• [EXERCISE GOAL] Print the material below exactly as it stands, please, from its first line to the line holding "Open Оценить производительность диска… item", with no pictures.

• [MATERIALS PROVIDED]
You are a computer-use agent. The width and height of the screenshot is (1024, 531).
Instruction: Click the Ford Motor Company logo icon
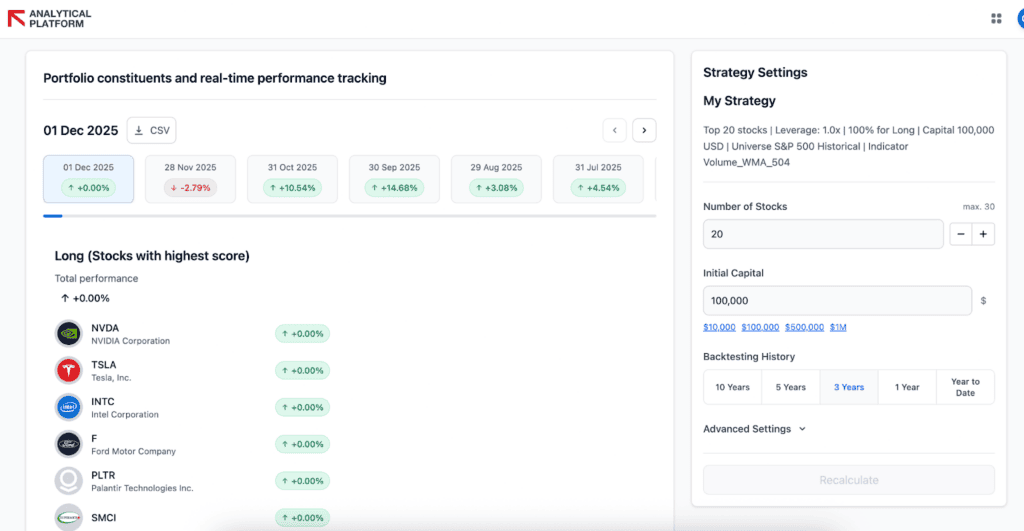(68, 444)
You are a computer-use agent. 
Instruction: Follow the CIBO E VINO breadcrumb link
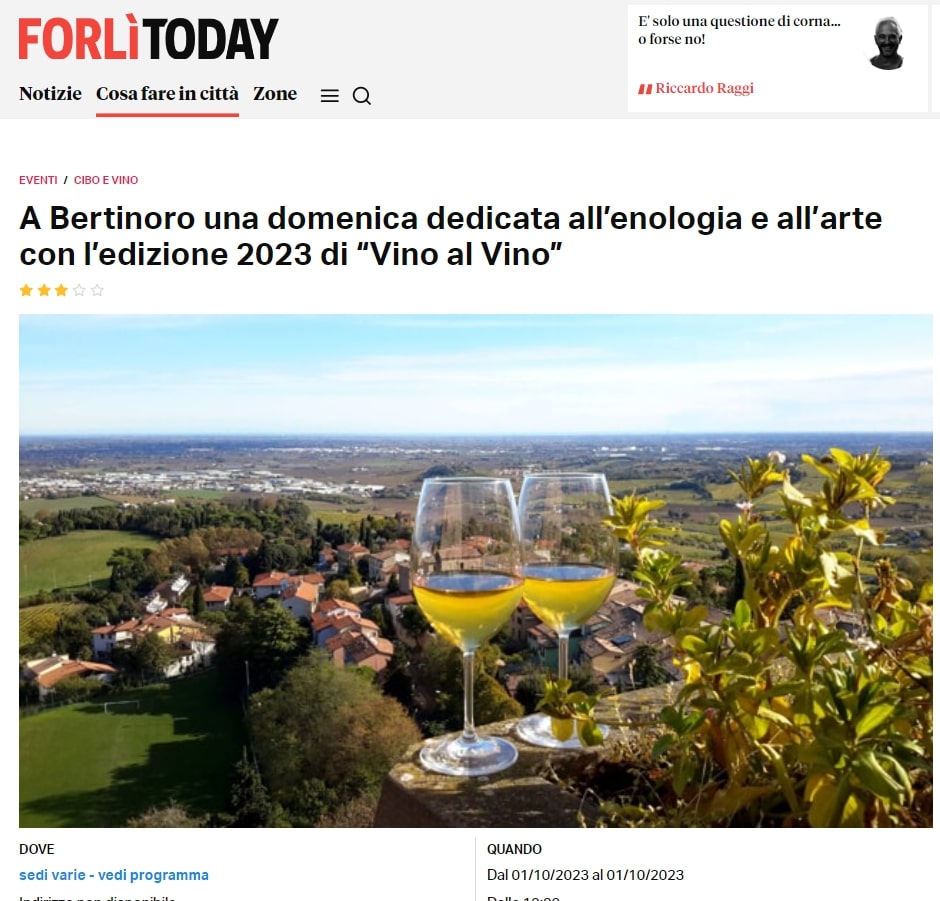point(106,180)
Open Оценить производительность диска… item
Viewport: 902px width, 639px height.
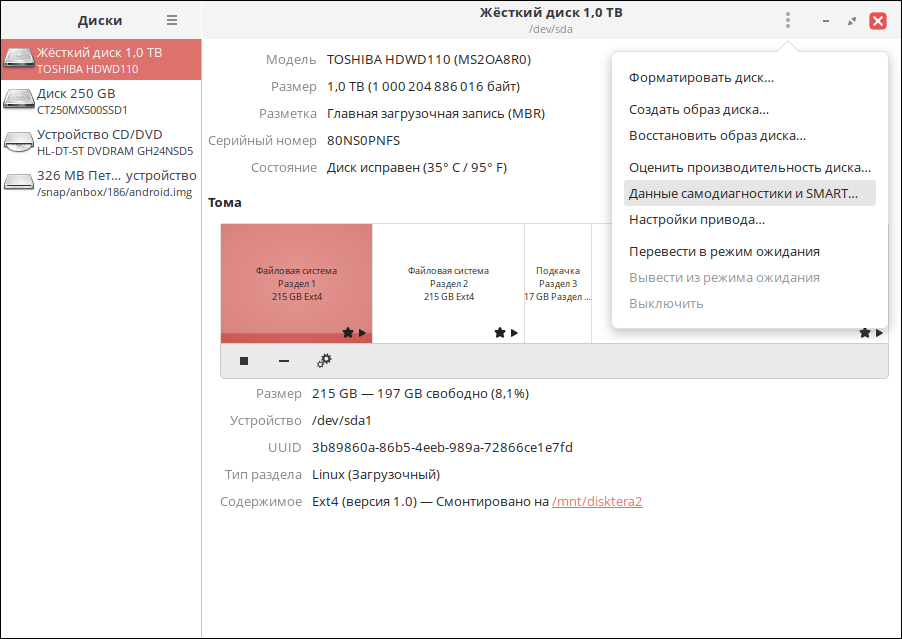point(749,168)
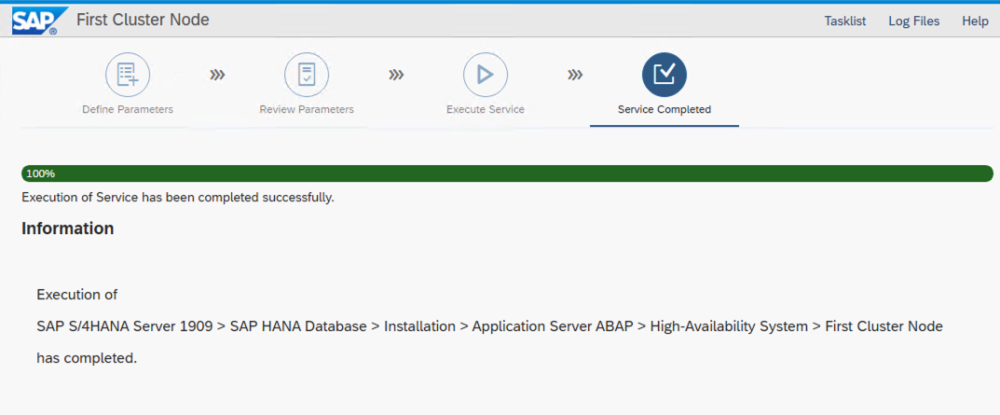Select the Service Completed checkmark icon
The width and height of the screenshot is (1000, 415).
pos(664,74)
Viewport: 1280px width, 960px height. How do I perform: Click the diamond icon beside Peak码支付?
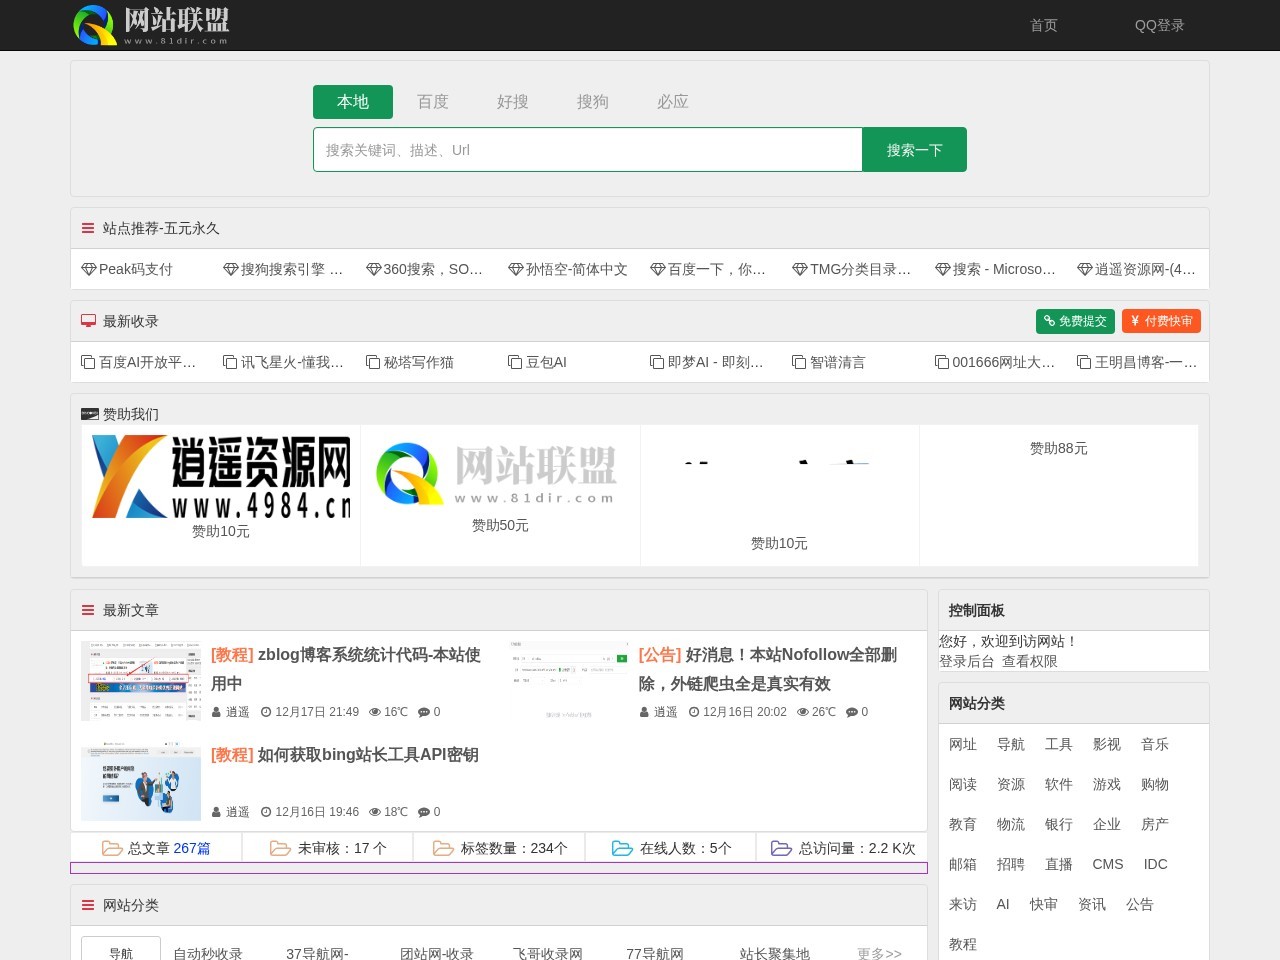pyautogui.click(x=87, y=269)
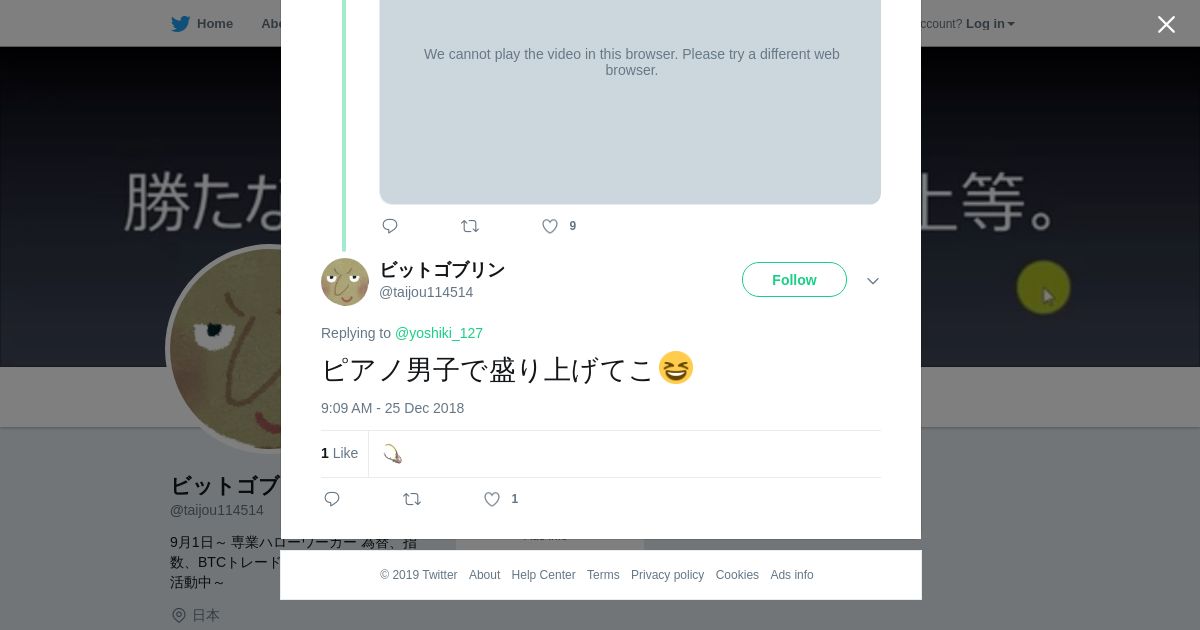This screenshot has width=1200, height=630.
Task: Like the tweet from ビットゴブリン
Action: (x=492, y=499)
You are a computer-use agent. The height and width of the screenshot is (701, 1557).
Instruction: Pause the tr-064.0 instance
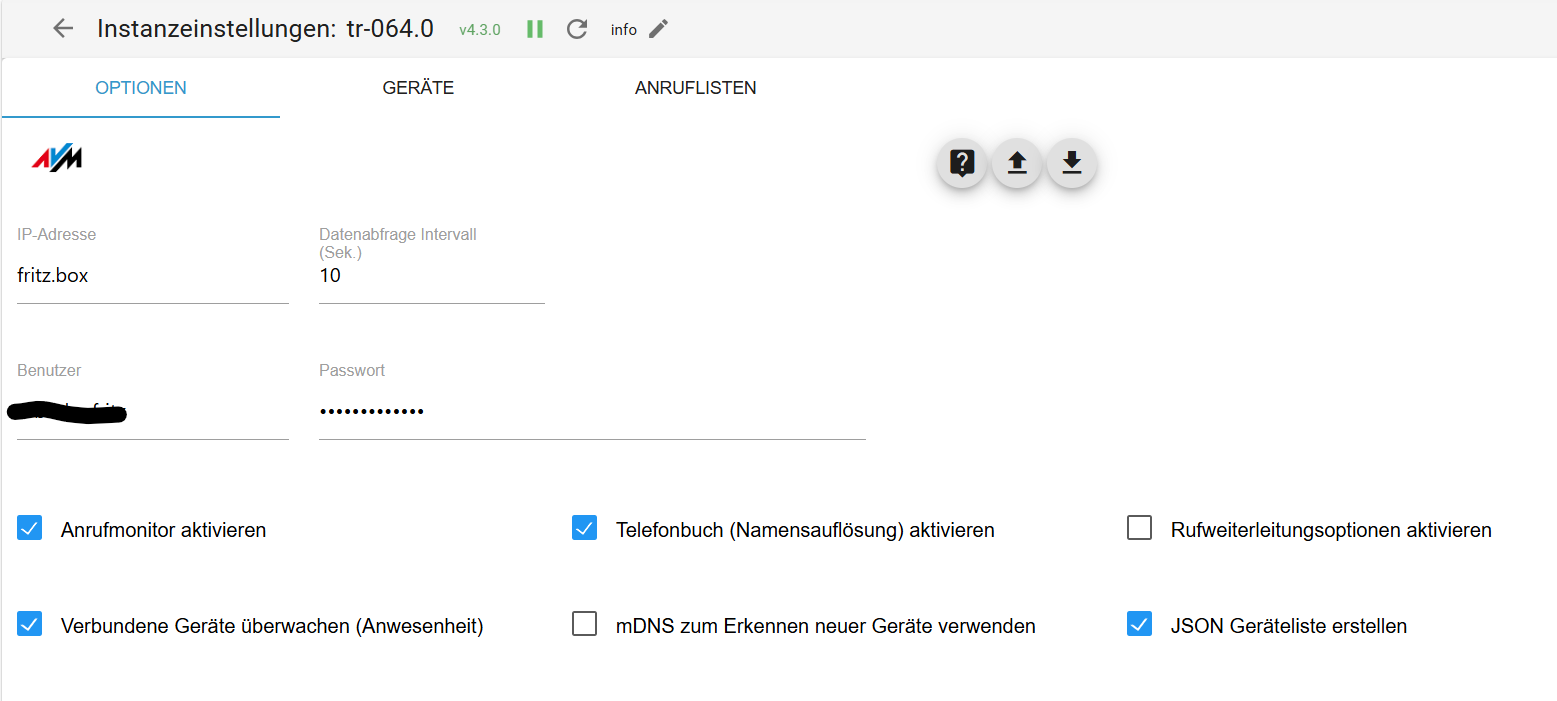pyautogui.click(x=535, y=29)
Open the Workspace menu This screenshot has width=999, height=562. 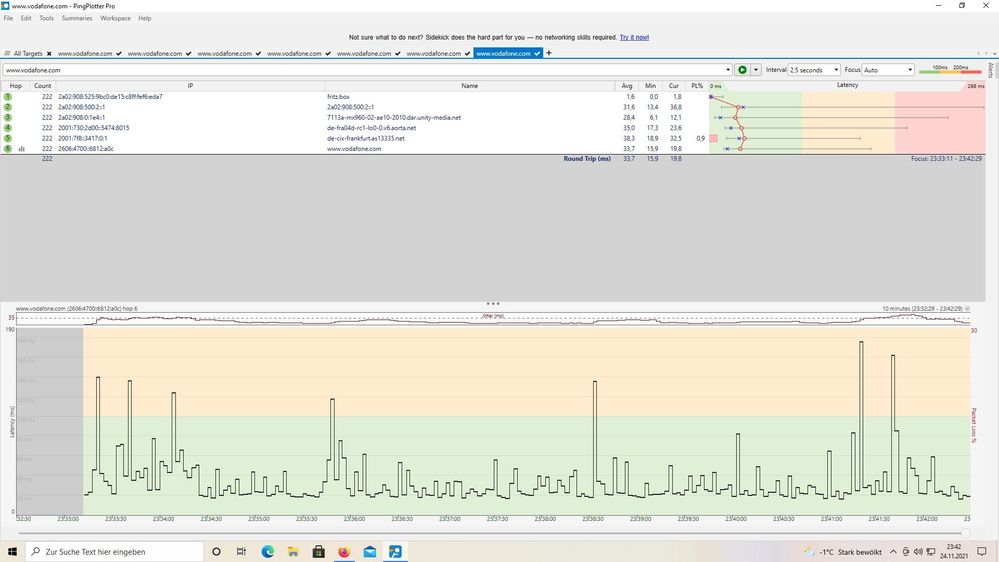pyautogui.click(x=115, y=18)
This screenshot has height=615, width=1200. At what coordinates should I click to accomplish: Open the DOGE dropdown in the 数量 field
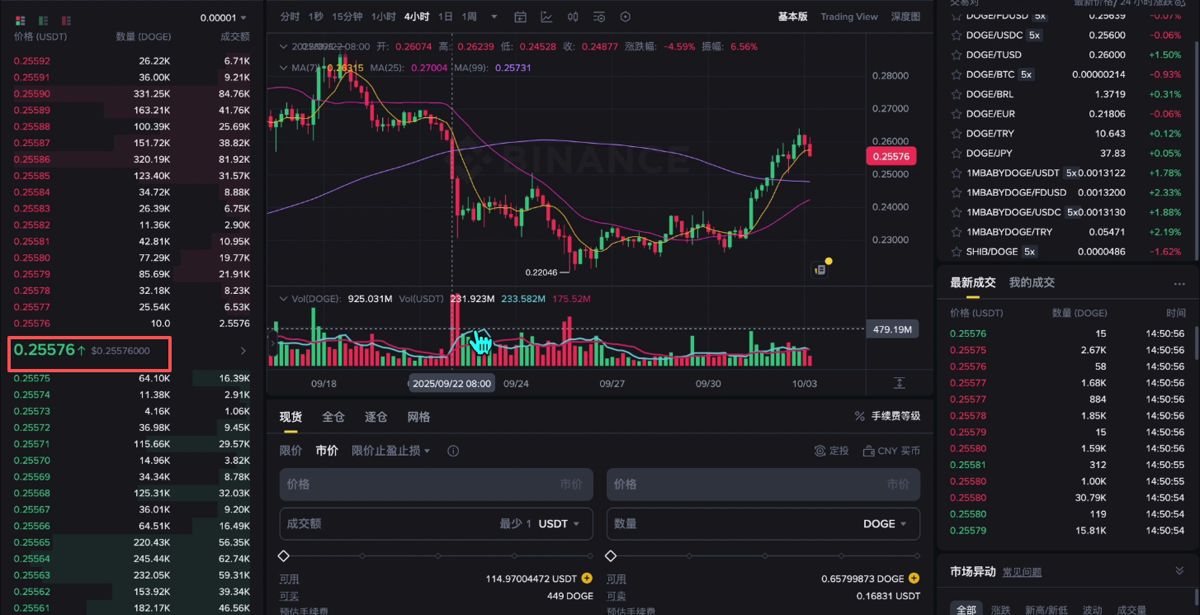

• [WRITTEN REPLY]
You are a computer-use agent. The width and height of the screenshot is (1024, 531).
Instruction: Click the Ford Motor Company logo icon
(68, 444)
You are a computer-use agent. 
Instruction: Follow the CIBO E VINO breadcrumb link
point(106,180)
Open Оценить производительность диска… item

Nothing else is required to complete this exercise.